#### Task inputs ####
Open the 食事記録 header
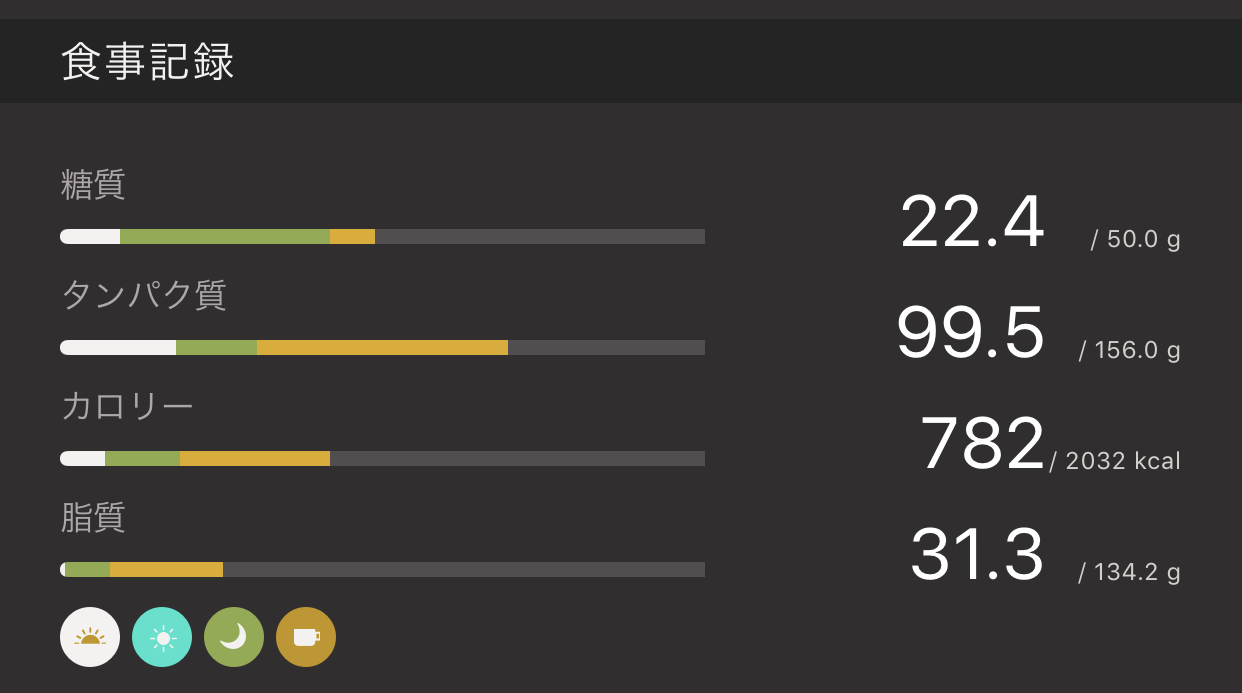This screenshot has height=693, width=1242. (148, 62)
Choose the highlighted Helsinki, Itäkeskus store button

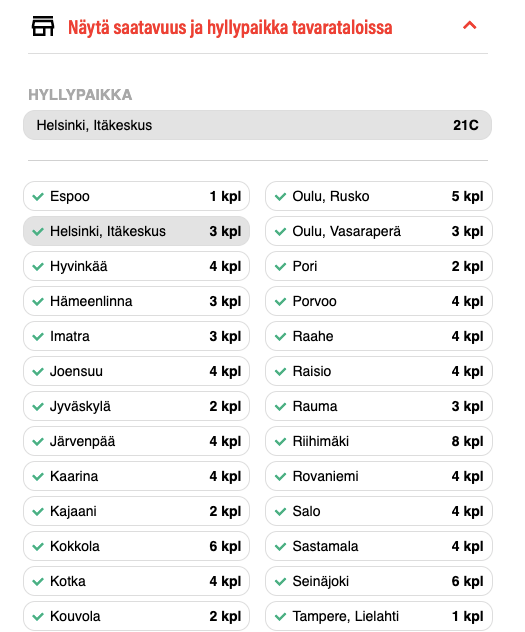pyautogui.click(x=137, y=231)
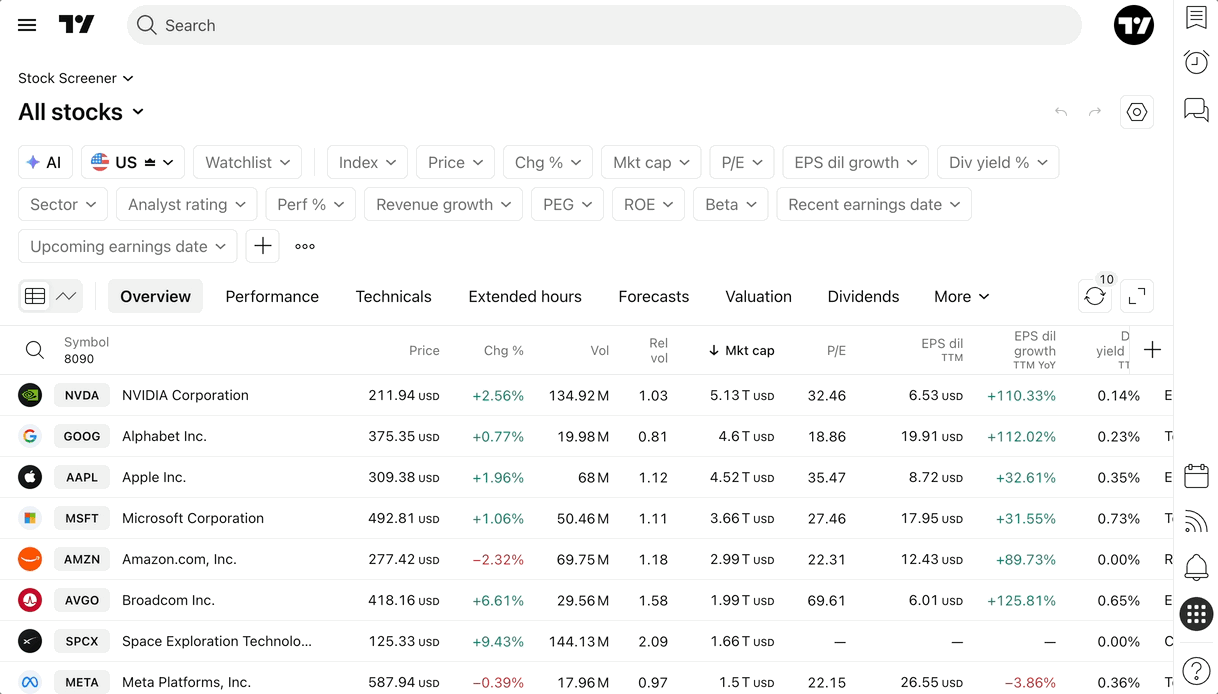Toggle the AI filter button
1218x694 pixels.
click(45, 162)
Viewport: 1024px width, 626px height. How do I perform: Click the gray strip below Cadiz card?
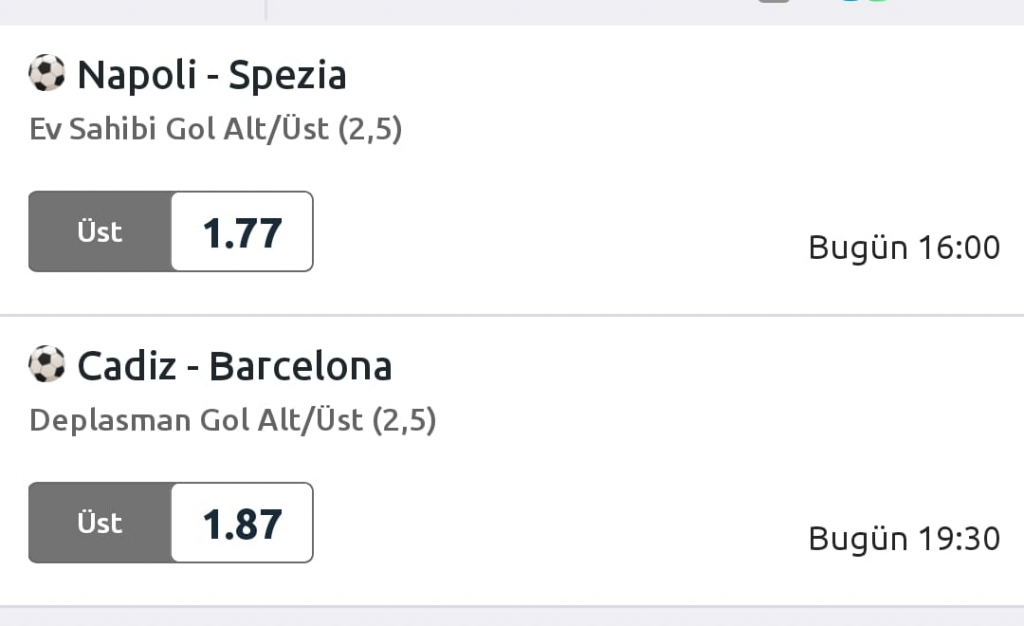[x=512, y=617]
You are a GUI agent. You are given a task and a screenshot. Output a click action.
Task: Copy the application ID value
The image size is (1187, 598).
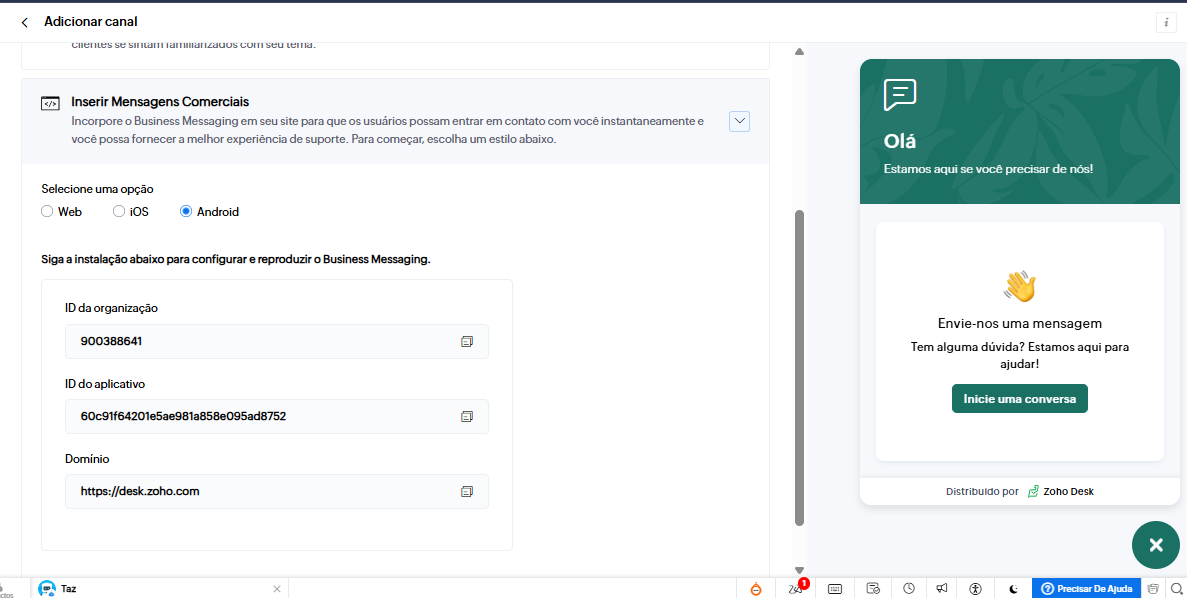click(x=466, y=416)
####
Exercise description => Return every line of the records above word for word, leaving out the pictures.

Response =>
Open the 食事記録 header
This screenshot has height=693, width=1242. (148, 62)
Choose the highlighted Helsinki, Itäkeskus store button

pyautogui.click(x=137, y=231)
Toggle the AI filter button
1218x694 pixels.
click(45, 162)
Viewport: 1024px width, 626px height. How do I perform: Click the gray strip below Cadiz card?
[x=512, y=617]
You are a GUI agent. You are given a task and a screenshot. Output a click action.
Task: Copy the application ID value
The image size is (1187, 598).
click(x=466, y=416)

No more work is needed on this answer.